U.S. March Personal Income, Spending and Core PCE Prices confirm Q1 totals, March Pending Home Sales rebound

March’s personal income and spending report is largely old news with Q1 totals visible in the GDP report. Despite the upside surprise in the Q1 core PCE price index, March’s data was even softer than expected at unchanged, with the upside surprise in Q1 coming from an upward revision to February.
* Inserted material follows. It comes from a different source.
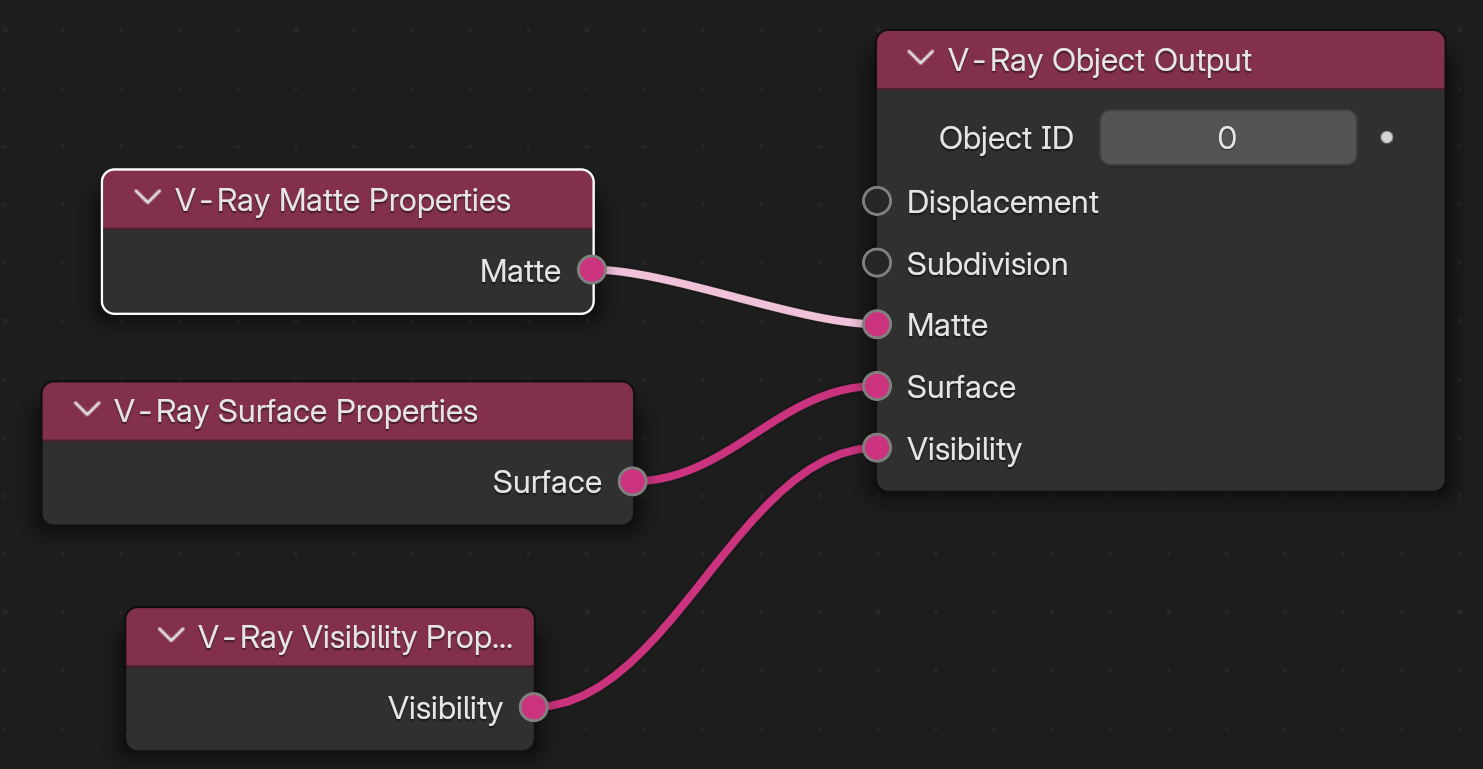Image resolution: width=1483 pixels, height=769 pixels.
Task: Click the Surface input socket on Object Output
Action: point(877,386)
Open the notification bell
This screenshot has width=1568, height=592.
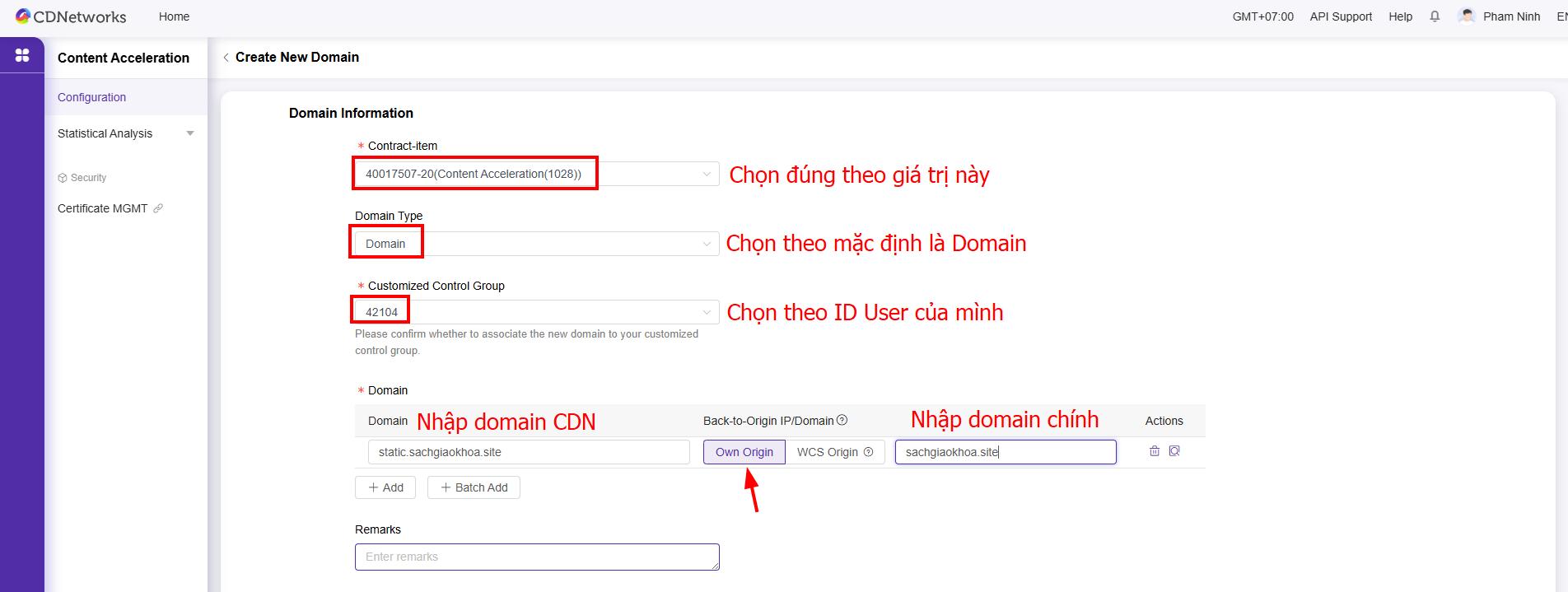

March pending home sales showed surprising strength with a rise of 6.1%.
February core PCE prices were revised up to a 0.5% rise from 0.4%, while January was unrevised at 0.3%. Overall PCE prices were also unchanged, with February revised up to 0.4% from 0.3%. Yr/yr data saw core PCE prices as expected at 2.6% with February revised to 3.0% from 2.8%. Overall PCE prices were slightly stronger than expected at 2.3% yr/yr, with February revised up to 2.7% from 2.5%.
Personal income with a 0.5% March increase and personal spending at 0.7% were both stronger than expected. Personal income back revisions were negative but those for spending were positive, particularly for January, now unchanged rather than down by 0.3%, helping explain the upside surprise in Q1 consumer spending.
Personal income detail shows wages and salaries up by 0.5%, matching overall personal income after unusually underperforming in January and February when government benefits were strong. March personal spending was led by a pre-tariff 3.2% rise in durables, notably autos, but services were also strong at 0.6%, with January and February both revised higher to gains of 0.5%.
The pending home sales bounce is stronger than most recent housing sector data have suggested, but even with a 2.1% rise in February does not fully erase declines of over 4.0% in both December and January. Those took the series to a record low, significantly underperforming existing home sales which pending home sales are declined to predict. Improved weather in March may have been supportive.